[AVAILABLE DATA]
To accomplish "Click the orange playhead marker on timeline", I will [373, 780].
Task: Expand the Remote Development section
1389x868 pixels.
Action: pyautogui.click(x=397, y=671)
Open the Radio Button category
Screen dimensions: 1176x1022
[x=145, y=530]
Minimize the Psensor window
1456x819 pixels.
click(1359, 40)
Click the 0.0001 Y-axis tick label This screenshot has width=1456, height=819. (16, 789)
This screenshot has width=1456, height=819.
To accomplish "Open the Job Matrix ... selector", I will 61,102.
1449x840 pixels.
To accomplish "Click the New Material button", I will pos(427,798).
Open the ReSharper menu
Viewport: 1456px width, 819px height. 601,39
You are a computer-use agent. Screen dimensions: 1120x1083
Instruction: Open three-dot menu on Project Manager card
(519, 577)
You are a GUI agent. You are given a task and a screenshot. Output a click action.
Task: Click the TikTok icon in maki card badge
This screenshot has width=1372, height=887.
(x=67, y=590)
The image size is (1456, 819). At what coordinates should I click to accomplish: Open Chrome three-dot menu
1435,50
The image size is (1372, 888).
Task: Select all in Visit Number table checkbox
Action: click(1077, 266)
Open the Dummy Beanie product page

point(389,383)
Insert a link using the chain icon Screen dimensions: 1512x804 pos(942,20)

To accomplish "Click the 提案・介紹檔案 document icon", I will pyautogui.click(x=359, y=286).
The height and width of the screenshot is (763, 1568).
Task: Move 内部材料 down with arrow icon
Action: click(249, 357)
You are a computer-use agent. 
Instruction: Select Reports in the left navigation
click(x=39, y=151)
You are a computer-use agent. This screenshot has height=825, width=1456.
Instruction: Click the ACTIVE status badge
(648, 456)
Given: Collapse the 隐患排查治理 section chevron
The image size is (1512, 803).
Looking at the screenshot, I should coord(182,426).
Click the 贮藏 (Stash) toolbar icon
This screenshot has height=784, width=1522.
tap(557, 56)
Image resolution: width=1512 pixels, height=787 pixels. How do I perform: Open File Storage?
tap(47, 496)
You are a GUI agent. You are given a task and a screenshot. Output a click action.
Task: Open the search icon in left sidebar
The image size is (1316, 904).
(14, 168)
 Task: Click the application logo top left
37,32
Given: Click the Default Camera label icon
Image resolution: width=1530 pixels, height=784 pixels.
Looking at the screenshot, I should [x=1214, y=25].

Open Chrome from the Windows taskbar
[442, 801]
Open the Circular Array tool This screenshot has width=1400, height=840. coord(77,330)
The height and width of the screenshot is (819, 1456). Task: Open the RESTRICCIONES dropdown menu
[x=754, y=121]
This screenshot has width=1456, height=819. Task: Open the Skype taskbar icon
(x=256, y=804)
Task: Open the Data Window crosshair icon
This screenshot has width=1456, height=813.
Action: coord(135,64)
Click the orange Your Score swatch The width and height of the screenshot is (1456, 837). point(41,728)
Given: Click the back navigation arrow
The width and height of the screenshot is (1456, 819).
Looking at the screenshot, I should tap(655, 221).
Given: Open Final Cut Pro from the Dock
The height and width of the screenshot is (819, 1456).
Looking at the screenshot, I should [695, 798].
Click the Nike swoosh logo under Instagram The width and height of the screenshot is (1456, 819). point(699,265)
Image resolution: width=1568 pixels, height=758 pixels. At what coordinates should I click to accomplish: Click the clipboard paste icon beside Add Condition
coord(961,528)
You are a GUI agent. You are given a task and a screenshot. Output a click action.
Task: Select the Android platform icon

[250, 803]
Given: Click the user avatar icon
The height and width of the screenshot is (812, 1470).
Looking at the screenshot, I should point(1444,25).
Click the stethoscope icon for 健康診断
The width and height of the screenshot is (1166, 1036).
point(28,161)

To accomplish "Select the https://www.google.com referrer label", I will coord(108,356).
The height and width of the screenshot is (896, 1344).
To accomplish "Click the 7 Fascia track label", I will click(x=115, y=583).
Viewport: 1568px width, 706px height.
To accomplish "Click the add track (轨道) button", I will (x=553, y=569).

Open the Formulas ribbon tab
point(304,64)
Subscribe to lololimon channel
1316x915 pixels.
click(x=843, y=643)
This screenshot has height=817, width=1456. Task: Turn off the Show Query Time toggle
[/AVAILABLE DATA]
EXERCISE DETAILS —
Scan the records above for the lines holding "You are a computer-use agent. This" and "Given: Collapse the 隐患排查治理 section chevron". Transcribe those two and every line between them word for word, and no others.

SOLUTION TO THIS PROBLEM —
You are a computer-use agent. This screenshot has height=825, width=1456.
Instruction: Click the ACTIVE status badge
(648, 456)
Given: Collapse the 隐患排查治理 section chevron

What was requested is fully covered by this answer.